Honda Opening Statement at Subcommittee Markup of Legislative Branch Appropriations bill, FY12
"We are told to increase security in our district offices. But how are we supposed to pay for it? Certainly not out of our office budgets that are being wacked, not from the Police that are flat funded, and not from the Sergeant at Arms whose budget is cut 10 percent."
WASHINGTON, DC - Rep. Mike Honda, Ranking Member of the Legislative Branch Appropriations Subcommittee delivered the following statement at the Subcommittee Markup of the FY2012 Appropriations bill:
"I would like to begin by thanking Chairman Crenshaw, the Appropriations majority staff, and his personal staff for the professionalism shown during this process. While it is not the bill I would have written, it is the process that I would have followed. I hope the other subcommittees function like this one and work together where they can and agree to disagree when they cannot.
"As for the bill, the Legislative Branch minus the Senate is being cut by 6.4 % from FY 2011 and 9% from FY 2010. These cuts are being done while we had to fix a $13 million hole for the Capitol Police because of their accounting mistake in fiscal year 2010. I believe these cuts are harmful to our ability to serve our constituents and House’s responsibility to provide effective oversight.
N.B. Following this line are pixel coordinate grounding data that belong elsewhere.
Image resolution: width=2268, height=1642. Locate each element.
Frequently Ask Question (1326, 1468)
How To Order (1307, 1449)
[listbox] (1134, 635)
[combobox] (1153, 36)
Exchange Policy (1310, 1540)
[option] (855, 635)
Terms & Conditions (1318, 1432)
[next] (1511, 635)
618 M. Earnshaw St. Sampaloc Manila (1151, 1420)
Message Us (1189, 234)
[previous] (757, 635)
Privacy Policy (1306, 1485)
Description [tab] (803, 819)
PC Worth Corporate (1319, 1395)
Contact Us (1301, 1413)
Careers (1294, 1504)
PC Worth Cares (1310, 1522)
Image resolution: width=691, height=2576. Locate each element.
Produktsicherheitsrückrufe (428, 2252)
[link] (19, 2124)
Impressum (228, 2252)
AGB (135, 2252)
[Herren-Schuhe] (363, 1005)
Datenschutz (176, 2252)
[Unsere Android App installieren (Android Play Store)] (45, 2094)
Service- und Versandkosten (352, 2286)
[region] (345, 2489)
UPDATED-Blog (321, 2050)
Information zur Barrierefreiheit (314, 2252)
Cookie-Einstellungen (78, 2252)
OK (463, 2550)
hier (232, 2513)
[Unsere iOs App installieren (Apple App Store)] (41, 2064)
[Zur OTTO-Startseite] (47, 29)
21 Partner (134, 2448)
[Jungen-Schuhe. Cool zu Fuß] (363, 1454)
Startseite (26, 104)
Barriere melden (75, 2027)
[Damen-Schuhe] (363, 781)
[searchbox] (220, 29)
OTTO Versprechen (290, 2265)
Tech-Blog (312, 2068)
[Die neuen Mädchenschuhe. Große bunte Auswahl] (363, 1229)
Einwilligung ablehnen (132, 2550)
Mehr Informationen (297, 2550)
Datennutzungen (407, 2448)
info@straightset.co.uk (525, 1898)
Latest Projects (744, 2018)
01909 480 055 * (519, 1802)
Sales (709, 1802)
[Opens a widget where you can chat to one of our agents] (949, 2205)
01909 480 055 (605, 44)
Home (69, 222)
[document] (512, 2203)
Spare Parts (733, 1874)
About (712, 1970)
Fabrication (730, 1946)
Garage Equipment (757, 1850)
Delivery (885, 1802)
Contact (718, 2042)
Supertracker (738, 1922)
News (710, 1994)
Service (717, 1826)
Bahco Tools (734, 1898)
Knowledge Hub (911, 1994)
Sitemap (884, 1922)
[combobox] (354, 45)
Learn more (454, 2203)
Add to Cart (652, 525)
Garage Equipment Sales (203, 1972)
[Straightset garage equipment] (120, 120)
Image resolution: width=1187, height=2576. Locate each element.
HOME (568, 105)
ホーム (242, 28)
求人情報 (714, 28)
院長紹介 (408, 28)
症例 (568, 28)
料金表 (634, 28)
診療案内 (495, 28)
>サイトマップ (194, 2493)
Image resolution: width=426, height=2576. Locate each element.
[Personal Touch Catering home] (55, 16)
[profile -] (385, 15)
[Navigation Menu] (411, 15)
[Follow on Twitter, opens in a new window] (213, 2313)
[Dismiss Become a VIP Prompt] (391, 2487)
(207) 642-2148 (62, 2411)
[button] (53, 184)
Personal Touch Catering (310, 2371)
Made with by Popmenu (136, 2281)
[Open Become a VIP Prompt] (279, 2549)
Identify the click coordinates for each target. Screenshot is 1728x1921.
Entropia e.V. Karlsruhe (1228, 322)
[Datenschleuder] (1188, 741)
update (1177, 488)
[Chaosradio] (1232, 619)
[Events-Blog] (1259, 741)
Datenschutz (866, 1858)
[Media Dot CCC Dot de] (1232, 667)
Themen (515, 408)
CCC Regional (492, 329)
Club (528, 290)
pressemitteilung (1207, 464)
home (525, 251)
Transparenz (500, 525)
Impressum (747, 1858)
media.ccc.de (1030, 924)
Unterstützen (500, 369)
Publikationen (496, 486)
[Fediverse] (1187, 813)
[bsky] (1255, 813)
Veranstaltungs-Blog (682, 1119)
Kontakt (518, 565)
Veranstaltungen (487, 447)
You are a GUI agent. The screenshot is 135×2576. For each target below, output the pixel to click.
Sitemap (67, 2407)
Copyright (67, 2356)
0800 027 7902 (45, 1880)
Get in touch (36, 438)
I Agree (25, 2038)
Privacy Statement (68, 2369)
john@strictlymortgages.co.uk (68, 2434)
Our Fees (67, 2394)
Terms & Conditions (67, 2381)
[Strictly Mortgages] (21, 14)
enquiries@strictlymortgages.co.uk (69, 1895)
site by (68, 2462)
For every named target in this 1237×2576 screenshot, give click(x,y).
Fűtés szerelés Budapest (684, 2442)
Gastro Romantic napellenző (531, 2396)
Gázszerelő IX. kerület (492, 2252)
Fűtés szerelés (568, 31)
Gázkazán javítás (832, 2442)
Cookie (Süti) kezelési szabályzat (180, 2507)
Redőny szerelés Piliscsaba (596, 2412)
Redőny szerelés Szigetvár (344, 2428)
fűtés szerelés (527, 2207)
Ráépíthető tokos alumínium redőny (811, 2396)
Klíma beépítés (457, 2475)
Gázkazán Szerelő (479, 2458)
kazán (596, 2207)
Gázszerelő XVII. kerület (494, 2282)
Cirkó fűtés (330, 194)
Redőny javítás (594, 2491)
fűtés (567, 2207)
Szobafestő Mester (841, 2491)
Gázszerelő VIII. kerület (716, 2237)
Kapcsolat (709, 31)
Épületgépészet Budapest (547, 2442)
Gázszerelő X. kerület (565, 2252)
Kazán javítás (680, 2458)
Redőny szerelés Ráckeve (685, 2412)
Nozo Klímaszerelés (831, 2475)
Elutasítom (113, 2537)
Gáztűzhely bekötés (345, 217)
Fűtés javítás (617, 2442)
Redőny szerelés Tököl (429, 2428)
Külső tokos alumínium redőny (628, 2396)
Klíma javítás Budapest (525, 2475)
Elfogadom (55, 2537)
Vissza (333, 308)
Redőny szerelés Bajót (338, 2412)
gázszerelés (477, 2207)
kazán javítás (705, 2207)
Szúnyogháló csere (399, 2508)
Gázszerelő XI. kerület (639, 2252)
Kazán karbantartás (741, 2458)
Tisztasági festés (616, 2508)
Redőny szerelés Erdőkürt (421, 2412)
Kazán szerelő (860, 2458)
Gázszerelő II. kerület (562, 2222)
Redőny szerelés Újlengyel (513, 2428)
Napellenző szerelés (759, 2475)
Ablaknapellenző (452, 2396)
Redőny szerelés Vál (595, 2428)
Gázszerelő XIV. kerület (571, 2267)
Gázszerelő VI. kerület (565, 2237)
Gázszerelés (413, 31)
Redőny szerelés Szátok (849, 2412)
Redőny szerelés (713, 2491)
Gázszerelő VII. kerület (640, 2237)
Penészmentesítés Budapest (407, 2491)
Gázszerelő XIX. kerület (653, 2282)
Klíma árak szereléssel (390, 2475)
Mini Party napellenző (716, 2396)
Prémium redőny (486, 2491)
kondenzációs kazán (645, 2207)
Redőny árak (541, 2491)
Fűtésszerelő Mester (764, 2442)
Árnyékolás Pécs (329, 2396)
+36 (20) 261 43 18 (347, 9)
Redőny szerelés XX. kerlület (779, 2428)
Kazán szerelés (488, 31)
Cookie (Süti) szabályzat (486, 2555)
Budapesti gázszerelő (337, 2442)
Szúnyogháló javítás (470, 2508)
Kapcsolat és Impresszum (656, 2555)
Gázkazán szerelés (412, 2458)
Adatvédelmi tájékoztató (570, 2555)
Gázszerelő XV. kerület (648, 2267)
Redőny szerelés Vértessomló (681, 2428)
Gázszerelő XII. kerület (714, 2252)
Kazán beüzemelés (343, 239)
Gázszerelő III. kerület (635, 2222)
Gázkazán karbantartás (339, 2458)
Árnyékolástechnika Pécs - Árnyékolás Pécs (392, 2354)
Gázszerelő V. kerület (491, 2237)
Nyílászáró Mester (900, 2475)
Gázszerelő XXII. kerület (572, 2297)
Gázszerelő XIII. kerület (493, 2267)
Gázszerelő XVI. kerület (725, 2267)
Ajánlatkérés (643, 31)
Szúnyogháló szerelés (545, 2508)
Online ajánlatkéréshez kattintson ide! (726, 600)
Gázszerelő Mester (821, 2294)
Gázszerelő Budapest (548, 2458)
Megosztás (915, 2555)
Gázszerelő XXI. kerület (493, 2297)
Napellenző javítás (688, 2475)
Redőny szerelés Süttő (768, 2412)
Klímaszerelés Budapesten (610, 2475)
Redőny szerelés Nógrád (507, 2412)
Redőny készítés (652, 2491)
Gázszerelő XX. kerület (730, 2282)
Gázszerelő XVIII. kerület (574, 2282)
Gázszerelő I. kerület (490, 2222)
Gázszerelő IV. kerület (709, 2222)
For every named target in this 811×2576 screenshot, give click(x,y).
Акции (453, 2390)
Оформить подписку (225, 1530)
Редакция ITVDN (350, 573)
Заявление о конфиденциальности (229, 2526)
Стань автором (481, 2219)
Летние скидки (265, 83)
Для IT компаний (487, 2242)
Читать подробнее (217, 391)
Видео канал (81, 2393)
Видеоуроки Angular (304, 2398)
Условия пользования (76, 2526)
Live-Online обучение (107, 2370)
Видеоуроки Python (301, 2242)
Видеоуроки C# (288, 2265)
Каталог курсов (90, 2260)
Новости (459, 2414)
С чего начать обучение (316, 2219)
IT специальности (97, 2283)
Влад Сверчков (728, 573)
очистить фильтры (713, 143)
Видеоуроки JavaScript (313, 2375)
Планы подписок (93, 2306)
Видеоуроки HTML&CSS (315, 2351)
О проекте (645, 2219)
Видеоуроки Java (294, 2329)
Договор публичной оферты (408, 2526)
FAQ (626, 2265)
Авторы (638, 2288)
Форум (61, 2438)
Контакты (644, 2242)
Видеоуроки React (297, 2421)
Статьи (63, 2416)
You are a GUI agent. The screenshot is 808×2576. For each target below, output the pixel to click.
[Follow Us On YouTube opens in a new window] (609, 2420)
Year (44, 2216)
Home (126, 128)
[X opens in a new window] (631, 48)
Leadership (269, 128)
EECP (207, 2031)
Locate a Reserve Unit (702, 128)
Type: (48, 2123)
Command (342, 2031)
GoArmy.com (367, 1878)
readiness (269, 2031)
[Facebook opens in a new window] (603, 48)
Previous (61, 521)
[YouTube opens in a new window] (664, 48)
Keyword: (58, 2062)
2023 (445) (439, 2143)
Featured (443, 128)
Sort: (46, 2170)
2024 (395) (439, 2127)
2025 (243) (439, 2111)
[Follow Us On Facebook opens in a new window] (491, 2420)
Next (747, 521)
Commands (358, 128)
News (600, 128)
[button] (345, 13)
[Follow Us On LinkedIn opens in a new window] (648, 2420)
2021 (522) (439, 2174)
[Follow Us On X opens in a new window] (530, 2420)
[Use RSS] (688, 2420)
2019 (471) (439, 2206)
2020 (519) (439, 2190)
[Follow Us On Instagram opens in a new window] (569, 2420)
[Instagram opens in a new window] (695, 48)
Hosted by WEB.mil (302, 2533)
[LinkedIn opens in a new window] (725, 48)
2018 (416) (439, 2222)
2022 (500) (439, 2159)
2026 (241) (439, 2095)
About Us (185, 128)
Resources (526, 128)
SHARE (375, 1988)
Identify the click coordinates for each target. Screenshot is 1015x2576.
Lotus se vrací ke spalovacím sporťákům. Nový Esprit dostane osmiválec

"I know the Chairman was under pressure from the allocation to ensure that our subcommittee shares in the pain when the majority is also cutting Women and Children’s nutrition programs, consumer protection, and other important programs in other bills. This bill has succeeded in joining the other flawed bills by cutting at the expense of jobs, strong oversight, and common-sense efficiencies. Maybe with this bill, the smallest of all 12 and the one that funds our own operations, the majority will see the real life impacts of these cuts, one of which is not real deficit reduction.
"This bill would cut the Library of Congress by 8.5%, including a reduction of over 300 employees, including 50 from our much relied upon Congressional Research Service. Members should ask their staff how often they use CRS staff for research, particularly in responding to questions and concerns from their constituents.
"This bill would cut the Government Printing Office by 16%, an agency already planning to let go of 330 employees. There is language encouraging the privatization of GPO’s activities. I would like to see the costs associated with asking a private company to operate on a 24 hour cycle when we work into the early morning hours conducting legislative business. Something tells me we would spend more not less.
"The Government Accountability Office, or GAO, is cut by 6.4%. Every dollar spent at GAO results in 4 dollars in taxpayer savings. Is it the majority’s priority to not save taxpayers money? Those who claim to want increased oversight of government programs should reject cuts to GAO. They are known as Congress’ watchdog, and that watchdog should have teeth.
"We have heard that some Members offices are furloughing staff to meet the 5% cut to the Members’ Representational Allowance (MRA) in 2011. Now this bill will further cut MRA’s by 6.4%. Cuts to the MRA means cuts to Members’ day-to-day abilities to effectively represent our constituents. From the staff assistant answering calls from our constituents to the caseworker helping grandma recover her lost social security check—all of these services are funded through the MRA.
"In what world does laying people off recover the economy? The cut and grow mantra does not work in the economy as a whole; it certainly will not work in the corridors of Congress. The next time you ask for a service or require assistance from your staff or the staff of the Architect, GAO, or the Library, Members should ask those workers how they will get by with less and what the impact is to the soon to be laid off individuals’ economic situation. I hope this Committee will back agencies up when they will have to deny or severely limit services provided to Members offices because there are fewer people to handle requests. Remember the cuts we are making in this bill the next time you have a request of GAO or CBO.
"Beyond that, we are told to increase security in our district offices. But how are we supposed to pay for it? Certainly not out of our office budgets that are being wacked, not from the Police that are flat funded, and not from the Sergeant at Arms whose budget is cut 10 percent.
"I have a great deal of respect for Chairman Crenshaw. There are not many things he could have done differently with the allocation he had to work under.
"I hope we can work together to improve this bill as it goes forward. I also hope reasoned minds rethink trying to balance the budget by cutting services to the people who sent us here—our constituents. We can and must do better."